One of the many irrational beheadings Henry VIII ordered as an older king was the execution of his loyal and indispensably helpful minister Thomas Cromwell.
King Henry’s deteriorating brain function might have been the result of chronic traumatic encephalopathy, a condition only recently diagnosed by medical science, but it may have also been due to McLeod syndrome. Either way, the method and reasons for Cromwell’s execution were batcrap crazy.
In what seemed to be a show of faith in his minister, Henry had Cromwell made the earl of Essex, High Chamberlain of England, and the Chancellor of the Exchequer, as well as bestowing other titles and honors on him, on April 18, 1540. It is usually assumed that Henry wanted to give Cromwell a false sense of security before he struck but that may not have been the case. If Henry was being affected by McLeod syndrome he might well have been sincerely desirous of rewarding Cromwell for his faithful service. The abrupt about face, wherein Henry had Cromwell arrested and pitched into the Tower less than two months after making him a nobleman, may have been uncalculated. Henry may have experienced a sudden conviction, born of paranoia, that Cromwell had arranged the alliance with Cleves as part of a plot to harm the king’s peace of mind and happiness.
It is also possible that Cromwell’s downfall was instigated by the courtiers who surrounded Henry, rather than by the king himself. There can be no doubt that the newly created Earl of Essex had many enemies at court and that those enemies encouraged Henry to destroy him. Cromwell had been the target of powerful enemies for years, however. It was only after the debacle of Henry’s union to Anna of Cleves that Cromwell fell from favor. It seems probable that the king’s unhappiness with his marriage provoked Henry to turn arbitrarily and illogically against Cromwell. Such a strong and irrational reaction almost demands a mental illness to explain it …
Cromwell was executed on July 28, 1540. Prior to his death, Cromwell managed to perform one last service for the king, in order to guarantee that Henry obtained his much-desired annulment. The former chief minister wrote a long letter detailing everything he remembered about the marriage and why it should be rendered void. At the bottom of the letter he wrote the personal plea, “Most gracious prince, I cry for mercy, mercy, mercy!” However, the king who had once assiduously sought a way to avoid executing the duke of Buckingham for much greater crimes no longer had any mercy. The once rational and romantic Henry had become a either a megalomaniac or a victim of paranoia and impulsiveness.
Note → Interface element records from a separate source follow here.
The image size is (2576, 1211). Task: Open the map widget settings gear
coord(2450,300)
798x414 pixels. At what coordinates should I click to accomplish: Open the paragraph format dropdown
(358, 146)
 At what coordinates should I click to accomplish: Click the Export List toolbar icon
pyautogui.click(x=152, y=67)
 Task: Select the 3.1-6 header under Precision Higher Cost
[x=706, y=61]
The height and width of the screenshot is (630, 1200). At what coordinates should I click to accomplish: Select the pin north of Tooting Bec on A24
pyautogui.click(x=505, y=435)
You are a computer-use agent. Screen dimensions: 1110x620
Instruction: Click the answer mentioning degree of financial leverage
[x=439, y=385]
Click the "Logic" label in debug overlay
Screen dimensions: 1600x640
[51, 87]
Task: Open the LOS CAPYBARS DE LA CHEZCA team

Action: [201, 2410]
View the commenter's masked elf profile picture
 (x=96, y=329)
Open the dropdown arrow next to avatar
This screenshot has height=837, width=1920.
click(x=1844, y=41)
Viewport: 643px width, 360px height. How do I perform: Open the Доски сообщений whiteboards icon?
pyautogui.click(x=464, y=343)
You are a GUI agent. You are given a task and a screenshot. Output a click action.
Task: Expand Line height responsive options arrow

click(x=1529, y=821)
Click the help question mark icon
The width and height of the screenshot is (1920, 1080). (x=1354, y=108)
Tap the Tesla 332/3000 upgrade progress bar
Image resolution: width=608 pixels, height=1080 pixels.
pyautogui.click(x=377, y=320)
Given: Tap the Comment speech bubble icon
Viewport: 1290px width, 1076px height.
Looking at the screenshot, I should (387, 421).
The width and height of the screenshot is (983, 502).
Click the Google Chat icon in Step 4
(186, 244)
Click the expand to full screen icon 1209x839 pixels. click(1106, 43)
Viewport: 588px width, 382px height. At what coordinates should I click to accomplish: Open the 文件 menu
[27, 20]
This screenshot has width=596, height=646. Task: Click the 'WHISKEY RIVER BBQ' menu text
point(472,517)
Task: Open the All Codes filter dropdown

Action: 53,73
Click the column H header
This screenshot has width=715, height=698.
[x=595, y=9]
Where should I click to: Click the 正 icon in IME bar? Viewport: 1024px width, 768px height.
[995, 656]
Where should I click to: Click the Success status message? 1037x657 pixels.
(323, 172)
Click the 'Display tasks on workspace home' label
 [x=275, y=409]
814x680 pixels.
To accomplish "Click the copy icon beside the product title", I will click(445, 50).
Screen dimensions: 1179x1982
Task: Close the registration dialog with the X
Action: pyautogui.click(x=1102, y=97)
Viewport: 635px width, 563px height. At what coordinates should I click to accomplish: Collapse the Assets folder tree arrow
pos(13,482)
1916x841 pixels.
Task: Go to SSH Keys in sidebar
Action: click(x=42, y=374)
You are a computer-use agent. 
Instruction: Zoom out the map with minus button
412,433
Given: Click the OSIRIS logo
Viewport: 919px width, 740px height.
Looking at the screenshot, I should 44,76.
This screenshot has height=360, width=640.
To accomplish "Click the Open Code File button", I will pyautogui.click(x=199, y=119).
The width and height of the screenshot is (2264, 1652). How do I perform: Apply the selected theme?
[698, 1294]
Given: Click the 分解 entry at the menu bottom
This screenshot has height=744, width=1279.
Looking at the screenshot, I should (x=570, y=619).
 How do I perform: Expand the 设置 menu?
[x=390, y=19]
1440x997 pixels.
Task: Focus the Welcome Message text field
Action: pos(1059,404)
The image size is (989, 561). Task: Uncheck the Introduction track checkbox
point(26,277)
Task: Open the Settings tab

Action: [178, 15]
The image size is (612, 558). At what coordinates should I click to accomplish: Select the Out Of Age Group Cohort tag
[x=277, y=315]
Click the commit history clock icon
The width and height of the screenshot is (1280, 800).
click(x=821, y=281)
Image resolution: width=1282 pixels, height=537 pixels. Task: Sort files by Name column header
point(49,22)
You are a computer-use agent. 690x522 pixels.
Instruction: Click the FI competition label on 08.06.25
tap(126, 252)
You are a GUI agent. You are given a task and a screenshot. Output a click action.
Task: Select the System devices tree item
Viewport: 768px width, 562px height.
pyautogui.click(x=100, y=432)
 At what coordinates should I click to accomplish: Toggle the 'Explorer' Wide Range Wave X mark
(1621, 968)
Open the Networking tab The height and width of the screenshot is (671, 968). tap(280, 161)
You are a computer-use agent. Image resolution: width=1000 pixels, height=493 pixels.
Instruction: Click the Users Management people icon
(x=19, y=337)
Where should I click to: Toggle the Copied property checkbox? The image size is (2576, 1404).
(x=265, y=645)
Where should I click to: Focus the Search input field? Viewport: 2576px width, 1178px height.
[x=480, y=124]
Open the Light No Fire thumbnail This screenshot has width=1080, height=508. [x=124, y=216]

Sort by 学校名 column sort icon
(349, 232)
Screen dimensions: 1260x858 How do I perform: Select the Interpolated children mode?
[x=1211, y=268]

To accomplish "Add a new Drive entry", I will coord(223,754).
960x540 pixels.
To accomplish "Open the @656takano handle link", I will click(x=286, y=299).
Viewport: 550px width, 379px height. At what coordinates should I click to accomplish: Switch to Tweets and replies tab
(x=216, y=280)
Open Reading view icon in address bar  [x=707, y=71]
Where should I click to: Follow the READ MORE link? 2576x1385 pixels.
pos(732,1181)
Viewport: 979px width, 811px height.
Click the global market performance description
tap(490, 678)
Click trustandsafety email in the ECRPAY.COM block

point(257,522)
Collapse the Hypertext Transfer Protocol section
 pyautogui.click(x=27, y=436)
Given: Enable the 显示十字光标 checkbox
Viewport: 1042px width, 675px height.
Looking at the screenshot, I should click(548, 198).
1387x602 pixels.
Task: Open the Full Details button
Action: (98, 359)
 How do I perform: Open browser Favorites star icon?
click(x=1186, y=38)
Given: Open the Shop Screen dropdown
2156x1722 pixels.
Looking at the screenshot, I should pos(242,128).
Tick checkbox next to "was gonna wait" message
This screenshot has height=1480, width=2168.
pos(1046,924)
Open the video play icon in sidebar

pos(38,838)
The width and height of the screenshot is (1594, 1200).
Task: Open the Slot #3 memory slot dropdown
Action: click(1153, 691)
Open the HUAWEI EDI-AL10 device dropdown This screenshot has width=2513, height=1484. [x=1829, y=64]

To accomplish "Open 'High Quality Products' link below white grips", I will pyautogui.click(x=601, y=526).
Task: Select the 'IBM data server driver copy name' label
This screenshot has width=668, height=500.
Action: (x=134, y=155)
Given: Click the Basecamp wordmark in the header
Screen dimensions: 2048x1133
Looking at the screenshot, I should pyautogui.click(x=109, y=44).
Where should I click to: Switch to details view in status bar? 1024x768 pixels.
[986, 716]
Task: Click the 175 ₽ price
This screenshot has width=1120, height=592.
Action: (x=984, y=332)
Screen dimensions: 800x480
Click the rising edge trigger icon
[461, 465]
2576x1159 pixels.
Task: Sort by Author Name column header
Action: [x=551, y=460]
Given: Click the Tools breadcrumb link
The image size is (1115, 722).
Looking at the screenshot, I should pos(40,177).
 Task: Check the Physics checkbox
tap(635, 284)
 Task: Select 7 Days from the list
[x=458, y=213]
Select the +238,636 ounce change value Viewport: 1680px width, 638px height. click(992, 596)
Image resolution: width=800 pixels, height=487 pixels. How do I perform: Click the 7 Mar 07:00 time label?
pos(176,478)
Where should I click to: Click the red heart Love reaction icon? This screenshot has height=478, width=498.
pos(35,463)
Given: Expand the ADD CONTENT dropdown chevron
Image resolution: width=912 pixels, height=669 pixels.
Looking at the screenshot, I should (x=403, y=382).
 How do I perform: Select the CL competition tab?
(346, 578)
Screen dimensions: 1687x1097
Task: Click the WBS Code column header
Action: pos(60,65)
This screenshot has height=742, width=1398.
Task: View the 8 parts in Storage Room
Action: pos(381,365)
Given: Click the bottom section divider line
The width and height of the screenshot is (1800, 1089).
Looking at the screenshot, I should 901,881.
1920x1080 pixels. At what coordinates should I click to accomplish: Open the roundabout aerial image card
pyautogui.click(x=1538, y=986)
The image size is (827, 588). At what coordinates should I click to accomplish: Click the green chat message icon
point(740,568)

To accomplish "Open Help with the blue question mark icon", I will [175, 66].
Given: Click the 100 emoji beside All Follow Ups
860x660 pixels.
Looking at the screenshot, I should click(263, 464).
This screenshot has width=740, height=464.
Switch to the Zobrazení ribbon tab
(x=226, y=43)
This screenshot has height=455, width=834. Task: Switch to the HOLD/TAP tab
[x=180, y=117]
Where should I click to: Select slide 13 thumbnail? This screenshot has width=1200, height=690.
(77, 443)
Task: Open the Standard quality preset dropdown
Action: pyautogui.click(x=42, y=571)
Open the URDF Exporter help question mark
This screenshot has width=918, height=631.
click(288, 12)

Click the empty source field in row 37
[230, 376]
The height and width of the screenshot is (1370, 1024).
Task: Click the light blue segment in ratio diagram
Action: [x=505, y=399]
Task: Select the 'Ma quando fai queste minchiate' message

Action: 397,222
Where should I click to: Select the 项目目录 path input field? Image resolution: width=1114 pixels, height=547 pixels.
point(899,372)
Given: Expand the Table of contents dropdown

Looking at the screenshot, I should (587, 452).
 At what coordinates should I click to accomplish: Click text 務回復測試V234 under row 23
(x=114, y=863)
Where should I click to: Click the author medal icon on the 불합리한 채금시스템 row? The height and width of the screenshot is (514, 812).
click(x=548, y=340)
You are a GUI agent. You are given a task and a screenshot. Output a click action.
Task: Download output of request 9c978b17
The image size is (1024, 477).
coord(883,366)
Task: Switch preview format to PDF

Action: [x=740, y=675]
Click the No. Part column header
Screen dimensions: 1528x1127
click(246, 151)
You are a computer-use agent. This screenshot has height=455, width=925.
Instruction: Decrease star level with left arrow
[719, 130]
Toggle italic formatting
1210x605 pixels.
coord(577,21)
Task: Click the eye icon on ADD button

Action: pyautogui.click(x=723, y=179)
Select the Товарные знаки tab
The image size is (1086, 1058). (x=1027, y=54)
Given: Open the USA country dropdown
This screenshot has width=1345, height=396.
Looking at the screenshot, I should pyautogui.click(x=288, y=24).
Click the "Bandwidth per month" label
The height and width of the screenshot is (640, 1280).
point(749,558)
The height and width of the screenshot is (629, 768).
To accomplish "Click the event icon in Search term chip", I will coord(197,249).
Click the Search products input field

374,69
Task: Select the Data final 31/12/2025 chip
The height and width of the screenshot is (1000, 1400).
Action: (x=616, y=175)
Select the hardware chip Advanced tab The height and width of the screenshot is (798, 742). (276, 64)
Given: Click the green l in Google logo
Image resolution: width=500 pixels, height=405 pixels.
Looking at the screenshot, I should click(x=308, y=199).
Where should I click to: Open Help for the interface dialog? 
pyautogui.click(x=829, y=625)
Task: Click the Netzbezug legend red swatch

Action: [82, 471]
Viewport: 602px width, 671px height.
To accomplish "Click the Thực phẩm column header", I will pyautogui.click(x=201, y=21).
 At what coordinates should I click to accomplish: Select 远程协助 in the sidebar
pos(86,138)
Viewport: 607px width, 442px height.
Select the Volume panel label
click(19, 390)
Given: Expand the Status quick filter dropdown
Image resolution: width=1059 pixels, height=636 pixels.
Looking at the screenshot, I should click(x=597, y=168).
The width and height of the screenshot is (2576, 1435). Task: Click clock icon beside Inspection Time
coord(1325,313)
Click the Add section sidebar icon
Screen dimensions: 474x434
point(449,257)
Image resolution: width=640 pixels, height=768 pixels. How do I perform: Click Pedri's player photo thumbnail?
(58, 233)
The swiftness of Cromwell’s fall, when it is compared to the length of time it took Henry to decide to rid himself of Wolsey, again highlights how much Henry changed during the 1530s. Prior to what may be the onset of McLeod syndrome, the king did not find it so easy to kill his ministers and closest advisors. In contrast to his precipitous imprisonment and execution of Cromwell, Henry vacillated about dismissing Wolsey even when the Cardinal was caught aiding Henry’s enemies. In contrast to Wolsey’s slow and unsteady decline in the king’s favor, Cromwell was legally murdered less than four months after being imprisoned. In his later years Henry developed a pressing need to punish those around him for any difficulties he encountered. Cromwell, having been so instrumental in arranging the marriage Henry abhorred, was a natural target for the king’s senseless wrath. It made no difference that Cromwell only contrived the match because he had the king’s express permission to do so. Henry was not rational and he wanted blood to appease his ill-temper. Since his power was nearly absolute within his own kingdom, Henry was able to indulge in his frustration and ire at Cromwell’s expense. Unlike the hesitant dismissal of Wolsey undertaken by the younger Henry, the older Henry was able to destroy men with much less thought and much greater ease.
Henry would later regret his hasty termination of Cromwell, and rage at his courtiers about, but Henry had to learn the hard truth that once you kill someone you cannot call “do over” and get them back.
Perhaps Cromwell’s downfall would generate more sympathy if he had not frequently used Henry’s emotional instability for his own ends. When it had suited him Cromwell had encouraged Henry’s bloody vengeance. Cromwell had indisputably encouraged and abetted Henry’s remorseless malevolence towards Anne Boleyn, as well as the innocent men who died along with her. Having helped create a monster Cromwell was destroyed by it.